Mental Health and Osteoarthritis
In osteoarthritis, negative mental health outcomes—including depression and anxiety—have consistently been linked to poor outcomes and disability (Baar 1998). Pain and pain flares have significant links to mental health as well (Wise 2010). Improvements in depression have also been shown to improve osteoarthritis pain and functional ability (Lin 2003). In patients with more severe osteoarthritis, mental health needs to be addressed appropriately.
Erroneous belief patterns that affect long-term recovery are common in osteoarthritis. Pain is often unpredictable and becomes associated with use. As such, patients often get trapped in “fear avoidance” and anxiety about their condition (Scopaz 2009). This leads to decreased activity and exercise. Over time, decreased use can make the condition worse.
While you don’t want to discount pain, you do want to encourage use of the joint as appropriate. Moderate exercise is well-known to help decrease pain and improve function in osteoarthritis. Done properly, it also has a large margin of safety with minimal side effects (Wellsandt 2018). Proper exercise should be the foundation of most strategies to help osteoarthritis symptom improvement. Beyond standard exercise, yoga, tai chi and qigong are all options with evidence for benefits, although more research is needed (Lauche 2019, Huston 2016, Zeng 2020).

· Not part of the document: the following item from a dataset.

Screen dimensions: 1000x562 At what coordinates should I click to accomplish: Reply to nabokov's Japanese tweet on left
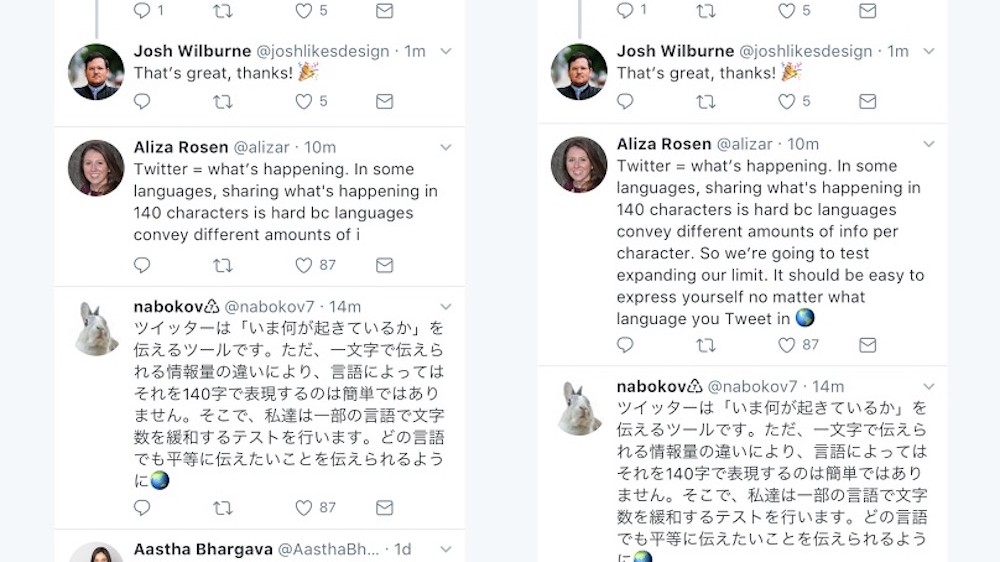pos(142,508)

Risk factors for osteoarthritis include (Pereira 2015):
- Older age
- Female gender
- Excessive use of a joint or joints
- Being overweight
- Poor nutrition
Some risk factors for osteoarthritis can be modified to improve outcomes. Losing weight can decrease strain on joints. In addition, obesity is well known to be associated with low-level inflammation, likely worsening arthritis and pain (Berenbaum 2013).
If a certain activity is putting excessive strain on a joint, modifying or eliminating the activity may become necessary. Jobs that are physically demanding or involve repetitive motions often have increased rates of osteoarthritis.

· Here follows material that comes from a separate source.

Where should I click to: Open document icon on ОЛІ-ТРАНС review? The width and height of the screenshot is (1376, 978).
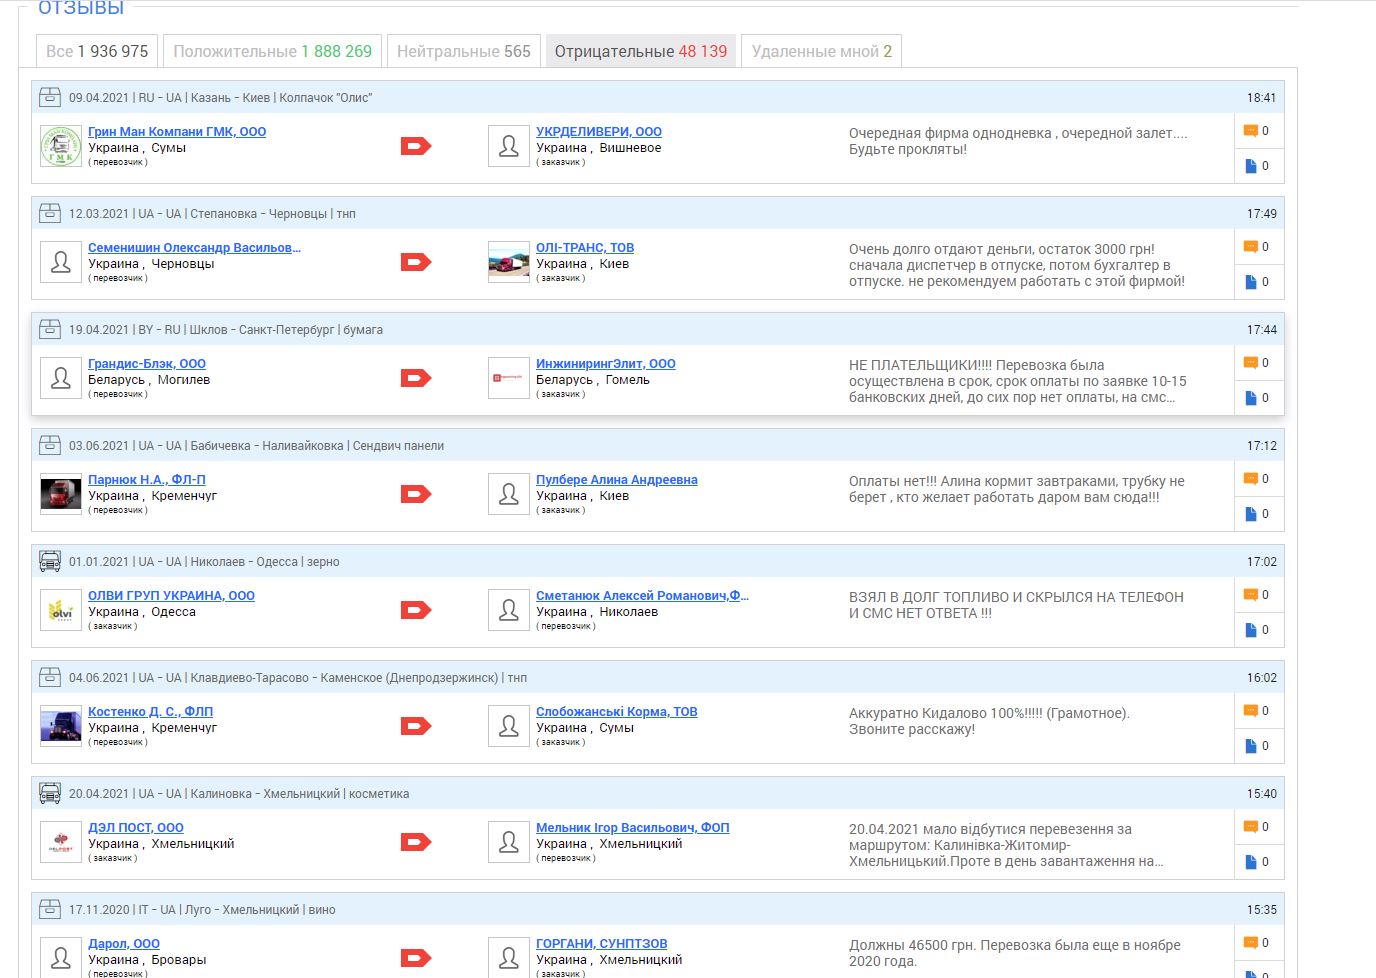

In addition, poor nutrition should be addressed. Eating a healthy diet appears to decrease risks of chronic inflammation and arthritis (Messina 2019). Deficiencies in vitamin C and vitamin D also may lead to progression of the disease (Wang 2017, Wang 2004).
Supplements for Osteoarthritis
Evidence from research on dietary supplements has shown potential, although research quality is often poor. The supplements with the strongest evidence for significant pain reduction include:
- And others…
Curcumin is the yellow pigment found in turmeric. For osteoarthritis, curcumin appears to have promise for reducing symptoms. I’ve covered research on curcumin previously here.

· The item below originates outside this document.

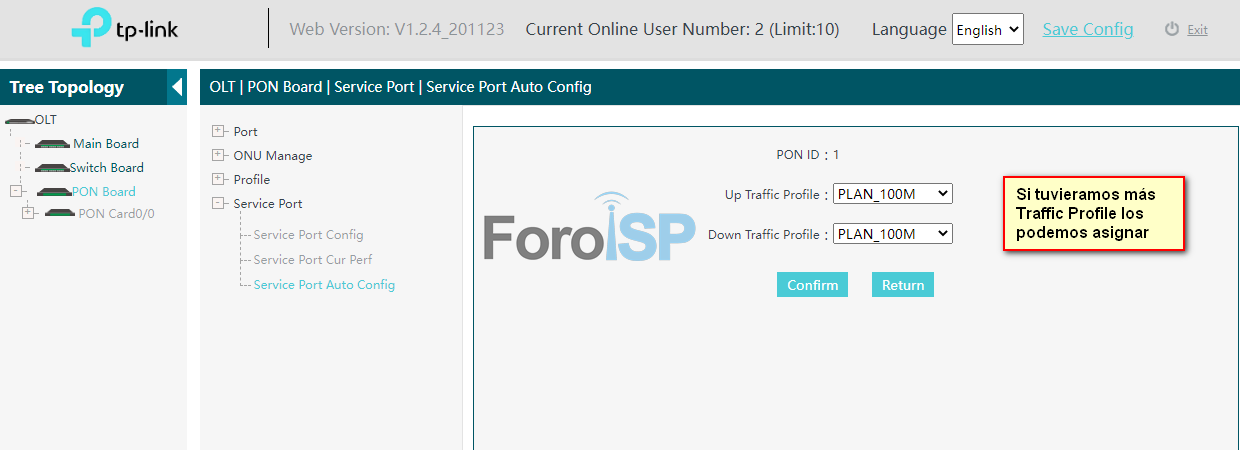The width and height of the screenshot is (1240, 450).
Task: Open the Down Traffic Profile dropdown
Action: [x=892, y=234]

Boswellia is commonly known as frankincense. It also appears to have significant anti-inflammatory effects that may be useful in decreasing the pain and inflammation seen in osteoarthritis. A recent meta-analysis concluded that both curcumin and boswellia appear quite promising for treatment with low risks for side effects (Bannuru 2018).
Pycnogenol is the trademarked name of a French pine bark extract. Studies have been continuing to find interesting clinical benefits with this anti-oxidant and anti-inflammatory compound. For osteoarthritis, it has been shown to yield benefits in clinical studies and appears to arrest joint destruction (Rohdewald 2018).
Osteoarthritis is often a chronic condition that can lead to significant decreases in the quality of life. Standard treatments are not curative and alternative approaches are worth considering. The latest evidence suggests the disease is multifactorial, and addressing patients’ mental health and beliefs, nutritional factors and exercise can yield significant benefits. In addition, a number of supplements show early promise for helping decrease symptoms and potentially slowing progression of the disease.